* ASSIGNMENT
Write out the data that follows. Keep every character unchanged.
(INPUT FOR THIS TASK begins)
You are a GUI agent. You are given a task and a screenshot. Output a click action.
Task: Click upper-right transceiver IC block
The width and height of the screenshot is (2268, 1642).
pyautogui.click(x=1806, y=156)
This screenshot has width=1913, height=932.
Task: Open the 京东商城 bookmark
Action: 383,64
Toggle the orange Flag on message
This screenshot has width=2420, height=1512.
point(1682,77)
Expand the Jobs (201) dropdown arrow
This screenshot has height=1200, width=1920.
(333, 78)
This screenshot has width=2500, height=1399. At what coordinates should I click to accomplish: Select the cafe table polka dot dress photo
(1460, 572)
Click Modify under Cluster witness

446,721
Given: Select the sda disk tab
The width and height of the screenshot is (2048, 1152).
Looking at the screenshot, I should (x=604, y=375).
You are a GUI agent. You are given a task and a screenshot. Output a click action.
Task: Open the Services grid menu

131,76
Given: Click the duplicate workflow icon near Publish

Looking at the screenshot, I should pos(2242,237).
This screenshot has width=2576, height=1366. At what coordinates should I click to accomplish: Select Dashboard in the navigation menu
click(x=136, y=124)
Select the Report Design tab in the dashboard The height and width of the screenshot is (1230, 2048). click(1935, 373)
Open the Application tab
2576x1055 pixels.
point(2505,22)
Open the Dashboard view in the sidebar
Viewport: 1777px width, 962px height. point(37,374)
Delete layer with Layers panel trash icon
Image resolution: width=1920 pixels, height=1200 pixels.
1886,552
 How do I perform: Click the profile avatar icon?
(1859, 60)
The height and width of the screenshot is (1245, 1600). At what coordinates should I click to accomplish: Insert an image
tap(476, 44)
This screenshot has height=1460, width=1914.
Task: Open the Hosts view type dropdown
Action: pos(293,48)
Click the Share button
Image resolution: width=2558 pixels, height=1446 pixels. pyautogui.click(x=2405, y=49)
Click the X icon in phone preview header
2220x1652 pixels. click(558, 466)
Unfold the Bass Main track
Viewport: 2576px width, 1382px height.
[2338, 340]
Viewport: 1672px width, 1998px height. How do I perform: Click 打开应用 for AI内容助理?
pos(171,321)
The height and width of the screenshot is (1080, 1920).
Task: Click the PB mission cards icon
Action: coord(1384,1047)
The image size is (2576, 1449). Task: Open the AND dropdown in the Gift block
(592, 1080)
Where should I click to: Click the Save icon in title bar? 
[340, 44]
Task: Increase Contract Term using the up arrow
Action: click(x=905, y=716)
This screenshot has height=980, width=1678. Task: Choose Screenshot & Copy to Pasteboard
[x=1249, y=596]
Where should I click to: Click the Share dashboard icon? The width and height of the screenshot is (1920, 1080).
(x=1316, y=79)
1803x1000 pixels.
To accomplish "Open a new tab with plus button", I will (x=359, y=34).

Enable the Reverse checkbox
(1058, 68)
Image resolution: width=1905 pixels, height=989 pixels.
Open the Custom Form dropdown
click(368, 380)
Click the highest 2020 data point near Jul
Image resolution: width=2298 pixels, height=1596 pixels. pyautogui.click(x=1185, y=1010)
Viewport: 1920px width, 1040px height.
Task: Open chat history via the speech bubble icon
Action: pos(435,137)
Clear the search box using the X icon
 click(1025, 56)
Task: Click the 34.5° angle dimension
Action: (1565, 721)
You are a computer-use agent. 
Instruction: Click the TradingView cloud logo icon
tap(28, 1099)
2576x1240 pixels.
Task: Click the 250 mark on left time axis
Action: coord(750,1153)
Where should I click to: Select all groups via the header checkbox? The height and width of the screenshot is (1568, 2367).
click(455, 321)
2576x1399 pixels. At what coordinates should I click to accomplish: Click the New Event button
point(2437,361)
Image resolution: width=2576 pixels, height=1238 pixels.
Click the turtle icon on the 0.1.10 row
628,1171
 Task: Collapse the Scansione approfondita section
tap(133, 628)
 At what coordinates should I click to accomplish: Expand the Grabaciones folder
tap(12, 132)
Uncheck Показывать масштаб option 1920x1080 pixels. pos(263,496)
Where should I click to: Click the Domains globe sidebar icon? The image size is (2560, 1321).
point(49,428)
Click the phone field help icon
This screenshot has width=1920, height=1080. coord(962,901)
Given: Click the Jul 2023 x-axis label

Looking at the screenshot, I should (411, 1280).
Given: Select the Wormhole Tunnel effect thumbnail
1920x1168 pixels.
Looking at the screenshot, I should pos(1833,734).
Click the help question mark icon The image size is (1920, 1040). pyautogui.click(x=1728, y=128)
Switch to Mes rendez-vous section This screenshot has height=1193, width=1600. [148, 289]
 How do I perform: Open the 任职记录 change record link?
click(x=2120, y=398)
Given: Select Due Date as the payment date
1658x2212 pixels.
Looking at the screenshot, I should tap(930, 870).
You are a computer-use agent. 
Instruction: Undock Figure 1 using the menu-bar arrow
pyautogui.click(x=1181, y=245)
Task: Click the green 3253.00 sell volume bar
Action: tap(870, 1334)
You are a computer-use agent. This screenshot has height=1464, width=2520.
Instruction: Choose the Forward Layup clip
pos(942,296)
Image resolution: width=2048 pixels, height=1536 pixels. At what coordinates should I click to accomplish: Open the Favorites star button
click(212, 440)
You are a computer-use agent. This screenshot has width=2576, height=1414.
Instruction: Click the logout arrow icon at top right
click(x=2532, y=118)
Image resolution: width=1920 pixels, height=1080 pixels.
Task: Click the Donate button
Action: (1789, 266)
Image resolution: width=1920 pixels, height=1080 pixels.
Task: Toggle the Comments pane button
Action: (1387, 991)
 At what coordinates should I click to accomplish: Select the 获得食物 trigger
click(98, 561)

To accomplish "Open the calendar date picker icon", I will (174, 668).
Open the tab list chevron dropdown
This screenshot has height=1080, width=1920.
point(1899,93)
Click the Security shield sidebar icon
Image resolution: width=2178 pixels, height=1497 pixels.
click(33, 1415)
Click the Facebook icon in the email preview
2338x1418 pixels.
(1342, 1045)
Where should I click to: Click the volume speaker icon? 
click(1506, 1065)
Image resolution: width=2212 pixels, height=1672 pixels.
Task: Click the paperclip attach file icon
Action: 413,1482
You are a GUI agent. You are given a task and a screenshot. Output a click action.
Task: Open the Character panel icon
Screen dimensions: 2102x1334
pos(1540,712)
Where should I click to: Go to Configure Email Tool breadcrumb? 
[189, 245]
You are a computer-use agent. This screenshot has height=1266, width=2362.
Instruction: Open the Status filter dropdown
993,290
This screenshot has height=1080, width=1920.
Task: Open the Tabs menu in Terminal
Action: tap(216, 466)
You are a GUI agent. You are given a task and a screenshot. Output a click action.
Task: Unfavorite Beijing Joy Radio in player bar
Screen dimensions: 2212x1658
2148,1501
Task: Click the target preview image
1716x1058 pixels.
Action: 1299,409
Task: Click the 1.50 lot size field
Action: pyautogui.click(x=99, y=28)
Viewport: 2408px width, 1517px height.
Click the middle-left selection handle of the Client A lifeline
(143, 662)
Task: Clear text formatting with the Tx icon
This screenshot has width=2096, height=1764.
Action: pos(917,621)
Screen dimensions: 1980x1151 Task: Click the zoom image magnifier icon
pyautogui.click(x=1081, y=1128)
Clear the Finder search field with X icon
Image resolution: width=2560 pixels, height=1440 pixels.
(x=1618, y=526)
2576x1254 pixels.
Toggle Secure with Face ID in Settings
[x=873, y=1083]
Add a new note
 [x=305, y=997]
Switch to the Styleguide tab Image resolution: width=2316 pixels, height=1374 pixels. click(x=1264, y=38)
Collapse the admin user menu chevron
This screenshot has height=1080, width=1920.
(INPUT FOR THIS TASK ends)
* ANSWER SECTION
You are a GUI agent. You are given a task and a screenshot. Output a click action.
Task: Click upper-right transceiver IC block
The width and height of the screenshot is (2268, 1642).
pyautogui.click(x=1806, y=156)
This screenshot has width=1913, height=932.
Task: Open the 京东商城 bookmark
Action: 383,64
Toggle the orange Flag on message
This screenshot has width=2420, height=1512.
point(1682,77)
Expand the Jobs (201) dropdown arrow
This screenshot has height=1200, width=1920.
(333, 78)
This screenshot has width=2500, height=1399. At what coordinates should I click to accomplish: Select the cafe table polka dot dress photo
(1460, 572)
Click Modify under Cluster witness

446,721
Given: Select the sda disk tab
The width and height of the screenshot is (2048, 1152).
Looking at the screenshot, I should (x=604, y=375).
You are a GUI agent. You are given a task and a screenshot. Output a click action.
Task: Open the Services grid menu

131,76
Given: Click the duplicate workflow icon near Publish

Looking at the screenshot, I should pos(2242,237).
This screenshot has width=2576, height=1366. At what coordinates should I click to accomplish: Select Dashboard in the navigation menu
click(x=136, y=124)
Select the Report Design tab in the dashboard The height and width of the screenshot is (1230, 2048). click(1935, 373)
Open the Application tab
2576x1055 pixels.
point(2505,22)
Open the Dashboard view in the sidebar
Viewport: 1777px width, 962px height. point(37,374)
Delete layer with Layers panel trash icon
Image resolution: width=1920 pixels, height=1200 pixels.
1886,552
 How do I perform: Click the profile avatar icon?
(1859, 60)
The height and width of the screenshot is (1245, 1600). At what coordinates should I click to accomplish: Insert an image
tap(476, 44)
This screenshot has height=1460, width=1914.
Task: Open the Hosts view type dropdown
Action: pos(293,48)
Click the Share button
Image resolution: width=2558 pixels, height=1446 pixels. pyautogui.click(x=2405, y=49)
Click the X icon in phone preview header
2220x1652 pixels. click(558, 466)
Unfold the Bass Main track
Viewport: 2576px width, 1382px height.
[2338, 340]
Viewport: 1672px width, 1998px height. How do I perform: Click 打开应用 for AI内容助理?
pos(171,321)
The height and width of the screenshot is (1080, 1920).
Task: Click the PB mission cards icon
Action: coord(1384,1047)
The image size is (2576, 1449). Task: Open the AND dropdown in the Gift block
(592, 1080)
Where should I click to: Click the Save icon in title bar? 
[340, 44]
Task: Increase Contract Term using the up arrow
Action: click(x=905, y=716)
This screenshot has height=980, width=1678. Task: Choose Screenshot & Copy to Pasteboard
[x=1249, y=596]
Where should I click to: Click the Share dashboard icon? The width and height of the screenshot is (1920, 1080).
(x=1316, y=79)
1803x1000 pixels.
To accomplish "Open a new tab with plus button", I will (x=359, y=34).

Enable the Reverse checkbox
(1058, 68)
Image resolution: width=1905 pixels, height=989 pixels.
Open the Custom Form dropdown
click(368, 380)
Click the highest 2020 data point near Jul
Image resolution: width=2298 pixels, height=1596 pixels. pyautogui.click(x=1185, y=1010)
Viewport: 1920px width, 1040px height.
Task: Open chat history via the speech bubble icon
Action: pos(435,137)
Clear the search box using the X icon
 click(1025, 56)
Task: Click the 34.5° angle dimension
Action: (1565, 721)
You are a computer-use agent. 
Instruction: Click the TradingView cloud logo icon
tap(28, 1099)
2576x1240 pixels.
Task: Click the 250 mark on left time axis
Action: coord(750,1153)
Where should I click to: Select all groups via the header checkbox? The height and width of the screenshot is (1568, 2367).
click(455, 321)
2576x1399 pixels. At what coordinates should I click to accomplish: Click the New Event button
point(2437,361)
Image resolution: width=2576 pixels, height=1238 pixels.
Click the turtle icon on the 0.1.10 row
628,1171
 Task: Collapse the Scansione approfondita section
tap(133, 628)
 At what coordinates should I click to accomplish: Expand the Grabaciones folder
tap(12, 132)
Uncheck Показывать масштаб option 1920x1080 pixels. pos(263,496)
Where should I click to: Click the Domains globe sidebar icon? The image size is (2560, 1321).
point(49,428)
Click the phone field help icon
This screenshot has width=1920, height=1080. coord(962,901)
Given: Click the Jul 2023 x-axis label

Looking at the screenshot, I should (411, 1280).
Given: Select the Wormhole Tunnel effect thumbnail
1920x1168 pixels.
Looking at the screenshot, I should pos(1833,734).
Click the help question mark icon The image size is (1920, 1040). pyautogui.click(x=1728, y=128)
Switch to Mes rendez-vous section This screenshot has height=1193, width=1600. [148, 289]
 How do I perform: Open the 任职记录 change record link?
click(x=2120, y=398)
Given: Select Due Date as the payment date
1658x2212 pixels.
Looking at the screenshot, I should tap(930, 870).
You are a computer-use agent. 
Instruction: Undock Figure 1 using the menu-bar arrow
pyautogui.click(x=1181, y=245)
Task: Click the green 3253.00 sell volume bar
Action: tap(870, 1334)
You are a computer-use agent. This screenshot has height=1464, width=2520.
Instruction: Choose the Forward Layup clip
pos(942,296)
Image resolution: width=2048 pixels, height=1536 pixels. At what coordinates should I click to accomplish: Open the Favorites star button
click(212, 440)
You are a computer-use agent. This screenshot has width=2576, height=1414.
Instruction: Click the logout arrow icon at top right
click(x=2532, y=118)
Image resolution: width=1920 pixels, height=1080 pixels.
Task: Click the Donate button
Action: (1789, 266)
Image resolution: width=1920 pixels, height=1080 pixels.
Task: Toggle the Comments pane button
Action: (1387, 991)
 At what coordinates should I click to accomplish: Select the 获得食物 trigger
click(98, 561)

To accomplish "Open the calendar date picker icon", I will (174, 668).
Open the tab list chevron dropdown
This screenshot has height=1080, width=1920.
point(1899,93)
Click the Security shield sidebar icon
Image resolution: width=2178 pixels, height=1497 pixels.
click(33, 1415)
Click the Facebook icon in the email preview
2338x1418 pixels.
(1342, 1045)
Where should I click to: Click the volume speaker icon? 
click(1506, 1065)
Image resolution: width=2212 pixels, height=1672 pixels.
Task: Click the paperclip attach file icon
Action: 413,1482
You are a GUI agent. You are given a task and a screenshot. Output a click action.
Task: Open the Character panel icon
Screen dimensions: 2102x1334
pos(1540,712)
Where should I click to: Go to Configure Email Tool breadcrumb? 
[189, 245]
You are a computer-use agent. This screenshot has height=1266, width=2362.
Instruction: Open the Status filter dropdown
993,290
This screenshot has height=1080, width=1920.
Task: Open the Tabs menu in Terminal
Action: tap(216, 466)
You are a GUI agent. You are given a task and a screenshot. Output a click action.
Task: Unfavorite Beijing Joy Radio in player bar
Screen dimensions: 2212x1658
2148,1501
Task: Click the target preview image
1716x1058 pixels.
Action: 1299,409
Task: Click the 1.50 lot size field
Action: pyautogui.click(x=99, y=28)
Viewport: 2408px width, 1517px height.
Click the middle-left selection handle of the Client A lifeline
(143, 662)
Task: Clear text formatting with the Tx icon
This screenshot has width=2096, height=1764.
Action: pos(917,621)
Screen dimensions: 1980x1151 Task: Click the zoom image magnifier icon
pyautogui.click(x=1081, y=1128)
Clear the Finder search field with X icon
Image resolution: width=2560 pixels, height=1440 pixels.
(x=1618, y=526)
2576x1254 pixels.
Toggle Secure with Face ID in Settings
[x=873, y=1083]
Add a new note
 [x=305, y=997]
Switch to the Styleguide tab Image resolution: width=2316 pixels, height=1374 pixels. click(x=1264, y=38)
Collapse the admin user menu chevron
This screenshot has height=1080, width=1920.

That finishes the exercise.